Previous pharmacokinetic studies have shown that people with BCRP polymorphisms can experience significant alterations in the absorption, distribution, metabolism, or elimination of BCRP substrate drugs. The oral bioavailability of topotecan increased significantly in patients heterozygous for the c.421C>A allele [244]. Another work showed that cancer patients heterozygous for the c.421C>A (Q141K) allele had approximately 3-fold higher plasma levels of intravenous diflomotecan (a 10,11-difluoro-homocamptothecin), a new promising topoisomerase I inhibitor with enhanced plasma stability and superior preclinical anti-tumor activity, than those harboring the wild-type allele, implying that diflomotecan can be transported by BCRP[245]. The heterozygous c.421C>A allele also did not appear to affect the pharmacokinetics of irinotecan or its metabolite SN38[246] despite that BCRP transports SN38 and its glucuronide [90],[94]. Similarly, the c.34G>A or c.421C>A polymorphisms of BCRP were not associated with alterations in the pharmacokinetics of irinotecan, SN38, or SN38 glucuronide, nor were they associated with the tumor response rate or toxicity in Korean patients with advanced NSCLC treated with irinotecan[247]. Recent progress in research of both functional SNPs and BCRP inhibitory agents that modulate the in vivo pharmacokinetics and pharmacodynamics of BCRP substrate drugs are reviewed elsewhere[248].

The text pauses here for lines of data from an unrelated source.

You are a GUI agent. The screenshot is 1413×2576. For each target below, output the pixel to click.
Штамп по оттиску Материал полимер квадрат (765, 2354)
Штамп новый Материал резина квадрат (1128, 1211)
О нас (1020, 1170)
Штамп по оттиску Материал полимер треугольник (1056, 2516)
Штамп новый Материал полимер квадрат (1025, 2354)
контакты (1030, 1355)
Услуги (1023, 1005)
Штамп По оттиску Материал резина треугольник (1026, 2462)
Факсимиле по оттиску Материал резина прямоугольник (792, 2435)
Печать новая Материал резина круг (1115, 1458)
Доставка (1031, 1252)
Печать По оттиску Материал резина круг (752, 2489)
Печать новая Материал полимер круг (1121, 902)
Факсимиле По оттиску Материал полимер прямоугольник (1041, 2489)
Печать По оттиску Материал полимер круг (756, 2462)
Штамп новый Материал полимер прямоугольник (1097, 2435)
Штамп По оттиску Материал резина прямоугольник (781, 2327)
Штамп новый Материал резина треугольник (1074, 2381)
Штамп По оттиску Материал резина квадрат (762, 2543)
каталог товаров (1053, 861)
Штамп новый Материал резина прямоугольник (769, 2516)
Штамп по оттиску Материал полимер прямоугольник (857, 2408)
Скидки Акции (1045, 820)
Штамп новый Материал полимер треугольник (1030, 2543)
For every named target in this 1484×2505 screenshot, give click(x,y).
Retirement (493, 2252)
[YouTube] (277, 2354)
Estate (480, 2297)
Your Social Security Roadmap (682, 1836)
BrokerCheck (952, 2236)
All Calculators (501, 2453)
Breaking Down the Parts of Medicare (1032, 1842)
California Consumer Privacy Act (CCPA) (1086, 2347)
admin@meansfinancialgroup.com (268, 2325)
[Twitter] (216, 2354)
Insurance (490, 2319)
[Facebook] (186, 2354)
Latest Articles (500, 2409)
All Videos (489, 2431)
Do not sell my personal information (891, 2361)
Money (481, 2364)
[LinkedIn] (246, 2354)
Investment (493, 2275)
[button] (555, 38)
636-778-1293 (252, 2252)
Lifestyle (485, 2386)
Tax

In a study of 200 Japanese patients with non-papillary RCC and age- and sex-matched controls, Korenaga et al.[249] investigated the c.421C>A (Q141K) allele and found that individuals with the wild-type C/C genotype had a higher risk for developing non-papillary RCC. These authors concluded that BCRP may be a candidate RCC susceptibility gene. Increased susceptibility and shorter survival of patients with diffuse large B-cell lymphoma was observed in subjects with the c.34G>A or c.421C>A alleles[250]. A recent study by Hahn et al.[251] showed that patients with the c.421C>A (C/A) allele and hormone-refractory prostate cancer had significantly longer survival beyond 15 months compared to those with the wild-type (C/C) genotype when treated with docetaxel-based combination chemotherapy. Similarly, Muller et al. [252] found shorter overall survival after treatment with platinum-based regimens in a large series of patients with small cell lung cancer and NSCLC who carried the 421A allele of BCRP. Because platinum-based drugs are not identified as substrates for BCRP, the precise reason for this phenotype is not clear. Further study is needed to address this issue.

Conclusions

BCRP plays a significant role in pharmacokinetics and contributes to MDR in cancer. Therefore, to overcome MDR, it is important to understand how this transporter exerts its function and how its expression is regulated, as this information may provide clues for developing compounds that modulate BCRP activity. As we reviewed here, many mechanisms are involved in BCRP expression, suggesting that a complex overall mechanism underlies expression among a variety of tissues. BCRP function is likely regulated by the PI3K/AKT signaling pathway in a transcriptional and post-translational manner; however, the precise molecular mechanism used by this signaling cascade has not yet been determined. Because this signaling pathway is also critical for cancer cell survival and proliferation, further investigations may clarify common molecular targets that modulate BCRP expression and activity as well as cell proliferation and growth. Cancer stem cells have been recently the subject of increased scrutiny, and BCRP expression in such cell populations is garnering attention because of its potential to confer drug resistance. Current evidence does not explain sufficiently how BCRP is regulated in undifferentiated cells. Therefore, it is worthwhile to address this issue in terms of circumventing transporter-mediated MDR acquired by cancer cells by modulating activity of MDR transporters such as BCRP to sensitize cancer stem cells to conventional cancer chemotherapeutic agents and to efficiently eradicate them from tumor mass, thereby providing a clinical benefit for patients.